### DATA EXTRACT
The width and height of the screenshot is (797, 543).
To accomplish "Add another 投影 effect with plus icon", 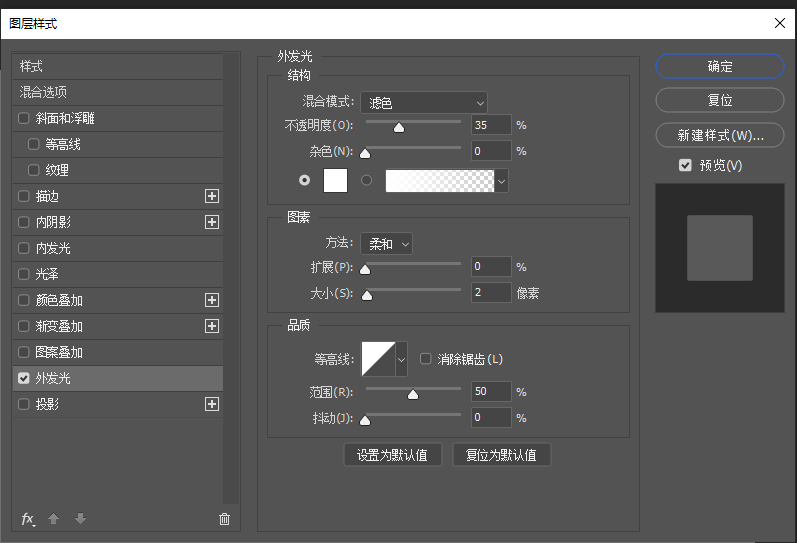I will click(211, 404).
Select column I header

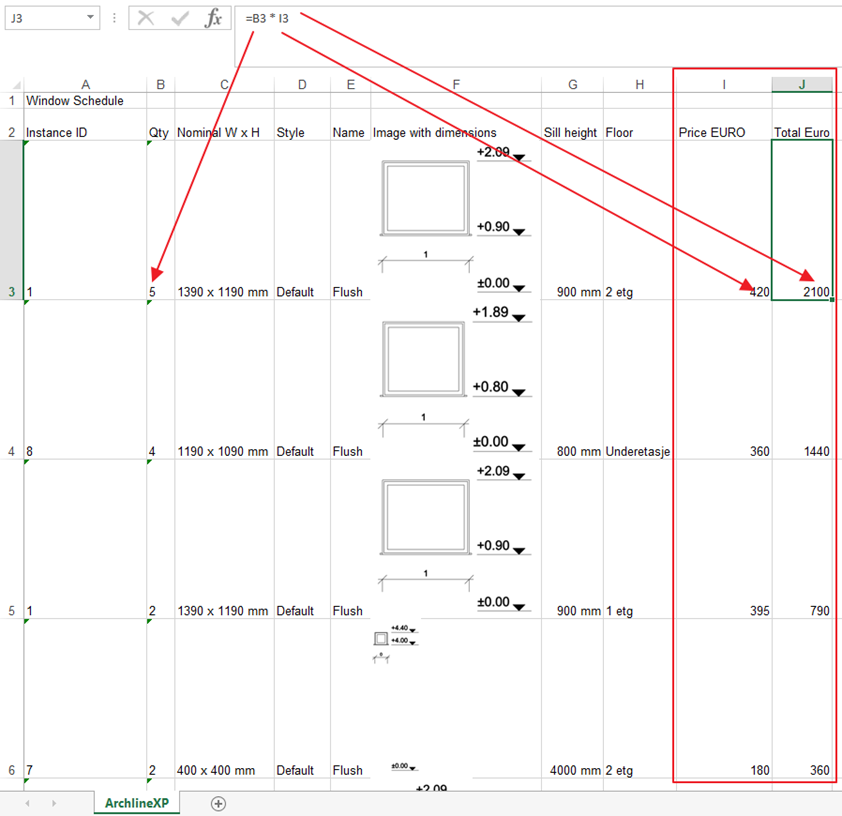(x=724, y=85)
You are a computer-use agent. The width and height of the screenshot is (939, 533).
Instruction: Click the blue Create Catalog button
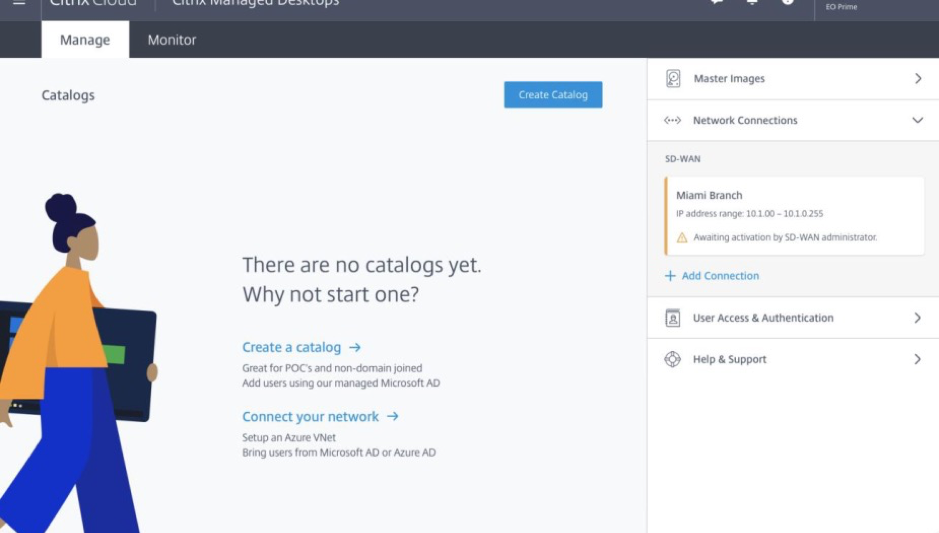tap(553, 95)
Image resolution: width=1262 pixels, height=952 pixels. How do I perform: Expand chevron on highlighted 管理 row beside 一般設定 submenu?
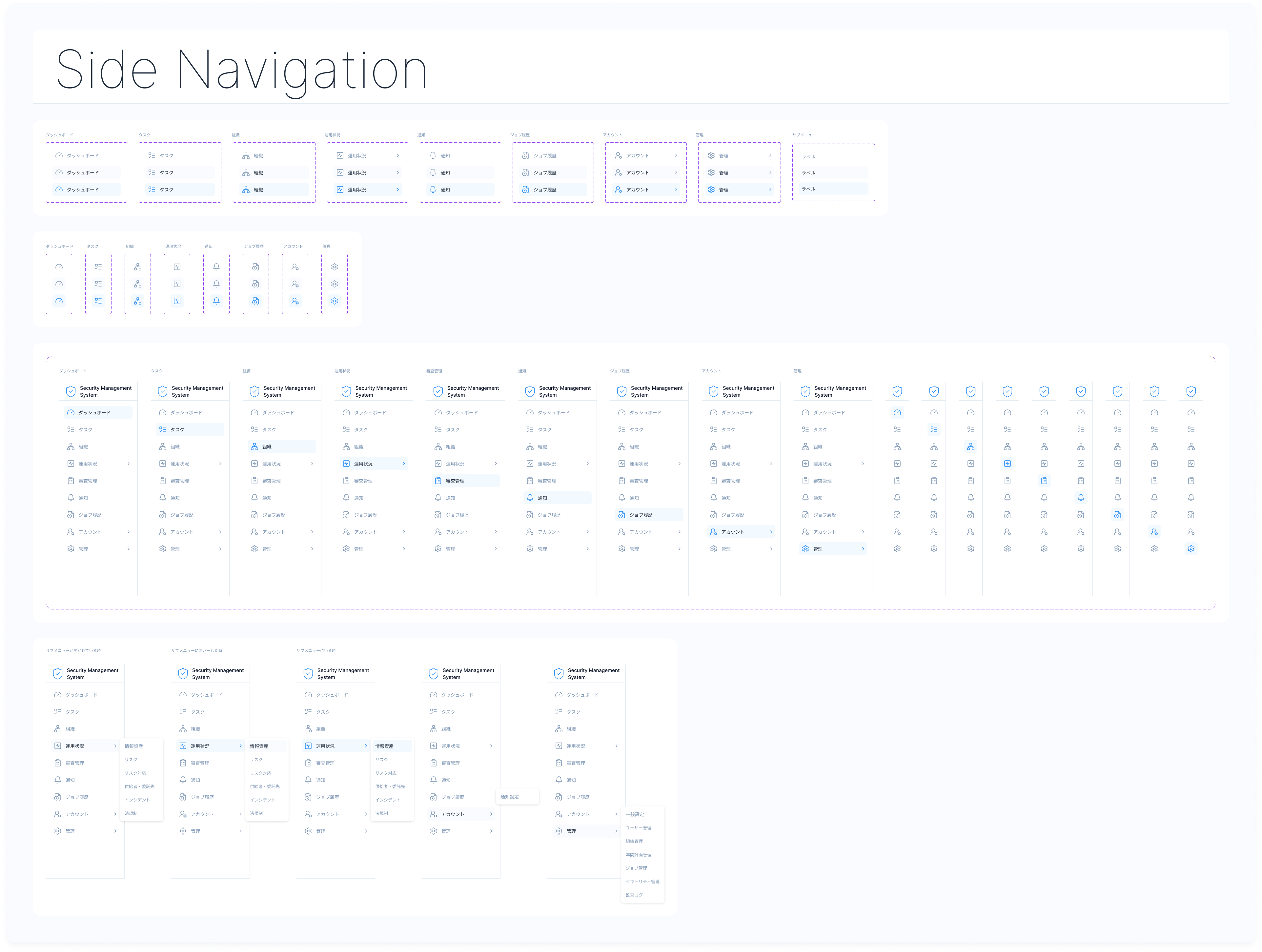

### WORK TASK
When the line containing "Select column I header" is reached, write out that line and each one after it exactly, ending with the last line of the records; pictures are not copied.

### RESULT
Select column I header

(x=724, y=85)
You are a computer-use agent. The width and height of the screenshot is (939, 533).
Instruction: Click the blue Create Catalog button
tap(553, 95)
Image resolution: width=1262 pixels, height=952 pixels. How do I perform: Expand chevron on highlighted 管理 row beside 一般設定 submenu?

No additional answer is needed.